Written instruction: Reproduce the rows below word for word, starting at the line that contains "Task: Uncheck the" and ending after the line that contains "Action: click(337, 107)".

###

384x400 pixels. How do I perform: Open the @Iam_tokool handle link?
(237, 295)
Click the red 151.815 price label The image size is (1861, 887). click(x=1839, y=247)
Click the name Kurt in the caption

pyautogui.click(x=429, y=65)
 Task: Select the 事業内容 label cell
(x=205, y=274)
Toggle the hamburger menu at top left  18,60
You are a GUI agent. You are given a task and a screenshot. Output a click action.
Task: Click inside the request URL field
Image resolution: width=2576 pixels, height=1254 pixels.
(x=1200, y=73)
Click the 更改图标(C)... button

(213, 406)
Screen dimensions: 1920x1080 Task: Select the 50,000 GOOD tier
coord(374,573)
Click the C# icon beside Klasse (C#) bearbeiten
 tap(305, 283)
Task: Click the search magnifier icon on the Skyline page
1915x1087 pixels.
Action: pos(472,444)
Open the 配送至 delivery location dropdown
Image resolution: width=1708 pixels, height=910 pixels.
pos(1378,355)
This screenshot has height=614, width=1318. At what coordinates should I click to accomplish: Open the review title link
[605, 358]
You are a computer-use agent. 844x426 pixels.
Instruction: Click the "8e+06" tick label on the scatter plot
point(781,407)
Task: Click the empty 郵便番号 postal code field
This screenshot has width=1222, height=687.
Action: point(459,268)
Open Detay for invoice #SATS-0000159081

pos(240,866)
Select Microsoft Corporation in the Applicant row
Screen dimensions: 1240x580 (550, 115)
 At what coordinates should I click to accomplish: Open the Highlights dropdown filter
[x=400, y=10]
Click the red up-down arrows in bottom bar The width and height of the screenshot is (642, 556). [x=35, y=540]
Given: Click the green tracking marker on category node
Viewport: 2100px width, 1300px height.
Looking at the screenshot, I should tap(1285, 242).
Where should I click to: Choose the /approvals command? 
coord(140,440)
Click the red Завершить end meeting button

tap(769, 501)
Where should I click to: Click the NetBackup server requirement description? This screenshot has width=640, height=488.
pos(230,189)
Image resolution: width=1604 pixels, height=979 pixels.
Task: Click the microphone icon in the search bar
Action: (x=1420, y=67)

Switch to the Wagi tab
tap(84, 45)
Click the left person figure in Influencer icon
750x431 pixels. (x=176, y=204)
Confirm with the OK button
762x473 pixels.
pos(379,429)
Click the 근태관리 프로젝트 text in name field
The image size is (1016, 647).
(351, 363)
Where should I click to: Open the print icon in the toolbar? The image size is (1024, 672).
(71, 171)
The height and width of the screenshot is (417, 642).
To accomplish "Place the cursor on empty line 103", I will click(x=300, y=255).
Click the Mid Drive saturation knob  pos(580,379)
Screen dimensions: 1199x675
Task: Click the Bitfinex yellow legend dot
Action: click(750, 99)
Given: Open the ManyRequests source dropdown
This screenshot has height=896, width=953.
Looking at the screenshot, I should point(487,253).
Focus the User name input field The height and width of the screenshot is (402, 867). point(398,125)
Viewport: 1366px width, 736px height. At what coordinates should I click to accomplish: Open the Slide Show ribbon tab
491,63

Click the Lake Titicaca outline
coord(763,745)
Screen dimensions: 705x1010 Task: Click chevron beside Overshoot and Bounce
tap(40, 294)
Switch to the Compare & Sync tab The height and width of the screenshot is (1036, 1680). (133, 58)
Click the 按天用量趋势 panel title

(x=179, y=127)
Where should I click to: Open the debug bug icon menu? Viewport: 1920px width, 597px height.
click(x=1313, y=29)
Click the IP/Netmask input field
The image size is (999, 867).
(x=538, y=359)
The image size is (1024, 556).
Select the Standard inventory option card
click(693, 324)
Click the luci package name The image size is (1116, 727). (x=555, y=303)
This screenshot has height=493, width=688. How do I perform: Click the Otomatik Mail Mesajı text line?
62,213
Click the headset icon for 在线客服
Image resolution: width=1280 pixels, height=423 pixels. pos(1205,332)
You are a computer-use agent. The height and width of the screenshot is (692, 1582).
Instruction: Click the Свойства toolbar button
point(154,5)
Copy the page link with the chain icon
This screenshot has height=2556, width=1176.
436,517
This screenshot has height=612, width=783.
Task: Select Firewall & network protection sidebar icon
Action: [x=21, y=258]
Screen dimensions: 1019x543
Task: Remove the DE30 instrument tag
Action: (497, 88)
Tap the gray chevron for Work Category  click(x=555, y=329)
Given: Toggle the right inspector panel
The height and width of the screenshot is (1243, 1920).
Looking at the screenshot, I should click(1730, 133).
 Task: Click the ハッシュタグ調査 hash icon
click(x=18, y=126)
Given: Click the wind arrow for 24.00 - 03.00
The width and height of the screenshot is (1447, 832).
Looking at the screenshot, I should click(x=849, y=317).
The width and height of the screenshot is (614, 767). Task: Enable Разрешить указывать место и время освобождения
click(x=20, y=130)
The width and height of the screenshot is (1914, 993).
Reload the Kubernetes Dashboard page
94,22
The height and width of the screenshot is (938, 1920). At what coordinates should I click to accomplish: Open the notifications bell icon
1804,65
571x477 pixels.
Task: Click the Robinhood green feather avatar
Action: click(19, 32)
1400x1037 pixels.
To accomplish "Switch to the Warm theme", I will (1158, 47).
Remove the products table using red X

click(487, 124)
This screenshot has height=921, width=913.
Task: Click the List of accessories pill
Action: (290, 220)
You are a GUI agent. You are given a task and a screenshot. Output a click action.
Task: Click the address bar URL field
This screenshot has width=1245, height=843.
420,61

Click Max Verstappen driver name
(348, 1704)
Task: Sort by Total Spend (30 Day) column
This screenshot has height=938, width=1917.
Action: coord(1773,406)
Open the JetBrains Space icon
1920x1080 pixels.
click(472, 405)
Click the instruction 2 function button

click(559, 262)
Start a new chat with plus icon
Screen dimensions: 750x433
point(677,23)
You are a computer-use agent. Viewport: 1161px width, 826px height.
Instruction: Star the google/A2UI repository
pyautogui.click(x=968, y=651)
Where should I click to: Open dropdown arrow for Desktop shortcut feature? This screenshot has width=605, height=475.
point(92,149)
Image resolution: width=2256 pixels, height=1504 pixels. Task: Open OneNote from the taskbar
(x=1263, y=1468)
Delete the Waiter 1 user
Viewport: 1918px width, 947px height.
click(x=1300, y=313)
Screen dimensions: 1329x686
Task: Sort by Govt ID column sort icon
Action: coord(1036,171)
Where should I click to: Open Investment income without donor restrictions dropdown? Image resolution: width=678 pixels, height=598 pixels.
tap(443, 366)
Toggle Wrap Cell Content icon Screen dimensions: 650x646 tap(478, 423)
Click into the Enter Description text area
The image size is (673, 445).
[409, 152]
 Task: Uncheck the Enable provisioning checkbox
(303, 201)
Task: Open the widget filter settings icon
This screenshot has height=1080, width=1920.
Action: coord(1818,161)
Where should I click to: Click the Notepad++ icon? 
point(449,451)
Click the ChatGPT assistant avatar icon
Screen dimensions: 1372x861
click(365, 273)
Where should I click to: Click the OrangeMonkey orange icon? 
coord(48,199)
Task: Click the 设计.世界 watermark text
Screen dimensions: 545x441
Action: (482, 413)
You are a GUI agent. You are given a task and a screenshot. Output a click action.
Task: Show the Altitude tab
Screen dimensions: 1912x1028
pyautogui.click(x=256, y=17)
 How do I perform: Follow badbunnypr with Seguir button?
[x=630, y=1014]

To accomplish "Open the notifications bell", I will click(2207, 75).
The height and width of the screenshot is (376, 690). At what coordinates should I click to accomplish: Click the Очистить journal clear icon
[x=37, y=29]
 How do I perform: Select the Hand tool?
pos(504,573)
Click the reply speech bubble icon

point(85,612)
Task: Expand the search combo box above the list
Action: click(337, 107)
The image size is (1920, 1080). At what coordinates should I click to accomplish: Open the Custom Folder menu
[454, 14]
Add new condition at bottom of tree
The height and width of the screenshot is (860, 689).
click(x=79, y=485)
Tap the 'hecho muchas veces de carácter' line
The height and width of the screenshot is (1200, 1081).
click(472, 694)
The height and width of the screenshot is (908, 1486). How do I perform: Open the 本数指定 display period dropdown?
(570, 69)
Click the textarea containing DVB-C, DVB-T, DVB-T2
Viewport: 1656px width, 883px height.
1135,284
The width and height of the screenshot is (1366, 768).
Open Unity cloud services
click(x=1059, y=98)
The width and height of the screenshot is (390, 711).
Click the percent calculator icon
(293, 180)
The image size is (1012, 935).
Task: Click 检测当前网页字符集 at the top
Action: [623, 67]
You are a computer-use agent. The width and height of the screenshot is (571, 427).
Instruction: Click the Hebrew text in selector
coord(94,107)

###

Answer for the task:
 Task: Uncheck the Enable provisioning checkbox
(303, 201)
Task: Open the widget filter settings icon
This screenshot has height=1080, width=1920.
Action: coord(1818,161)
Where should I click to: Click the Notepad++ icon? 
point(449,451)
Click the ChatGPT assistant avatar icon
Screen dimensions: 1372x861
click(365, 273)
Where should I click to: Click the OrangeMonkey orange icon? 
coord(48,199)
Task: Click the 设计.世界 watermark text
Screen dimensions: 545x441
Action: (482, 413)
You are a GUI agent. You are given a task and a screenshot. Output a click action.
Task: Show the Altitude tab
Screen dimensions: 1912x1028
pyautogui.click(x=256, y=17)
 How do I perform: Follow badbunnypr with Seguir button?
[x=630, y=1014]

To accomplish "Open the notifications bell", I will click(2207, 75).
The height and width of the screenshot is (376, 690). At what coordinates should I click to accomplish: Click the Очистить journal clear icon
[x=37, y=29]
 How do I perform: Select the Hand tool?
pos(504,573)
Click the reply speech bubble icon

point(85,612)
Task: Expand the search combo box above the list
Action: click(337, 107)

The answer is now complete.